Качество датасета напрямую влияет на точность модели. Даже самая продвинутая архитектура нейросети не сможет компенсировать плохо подготовленные данные. Разбираем, что можно сделать чтобы датасет работал лучше.
1. Баланс классов
Дисбаланс классов — одна из самых частых проблем. Если в датасете 90% примеров одного класса и 10% другого, модель будет предсказывать преобладающий класс чаще, чем нужно.
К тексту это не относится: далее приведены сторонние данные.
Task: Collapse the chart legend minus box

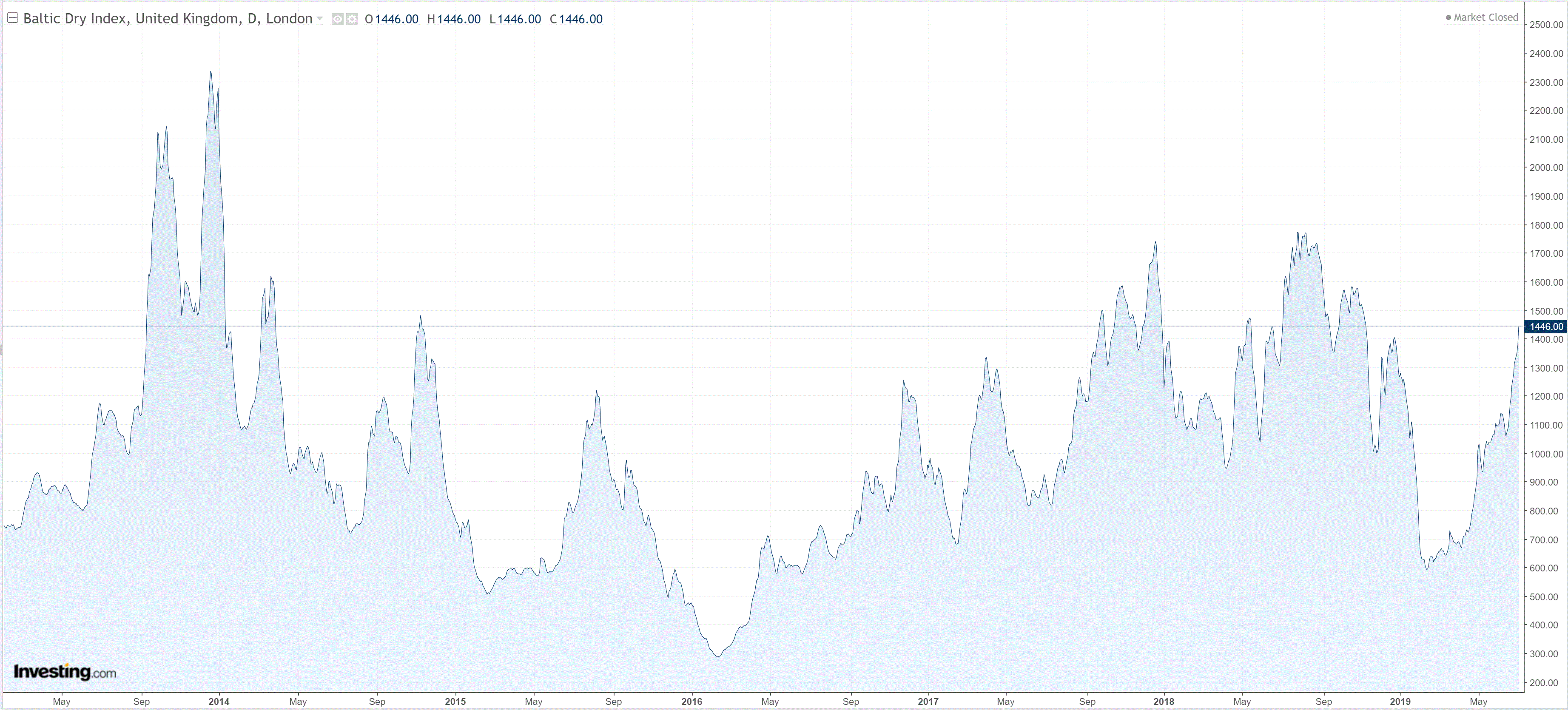Action: click(x=12, y=17)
- Используйте oversampling редких классов или undersampling частых
- Применяйте аугментацию для миноритарных классов
- Взвешивайте функцию потерь — давайте больший вес редким классам
2. Аугментация данных
Аугментация позволяет увеличить объём обучающей выборки без дополнительной разметки. Для изображений популярны:
- Горизонтальное и вертикальное отражение
- Случайное кадрирование и масштабирование
- Изменение яркости, контрастности и насыщенности
- Случайные аффинные преобразования
3. Контроль качества разметки
Ошибки в разметке — шум, который снижает точность модели. Для контроля качества применяют:
- IAA (Inter-Annotator Agreement) — метрика согласованности между разметчиками
- Двойная независимая разметка и разрешение конфликтов
- Регулярные аудиты выборок
4. Репрезентативность выборки
Датасет должен отражать реальные условия применения модели. Если модель будет работать при разном освещении — в датасете должны быть примеры при разном освещении.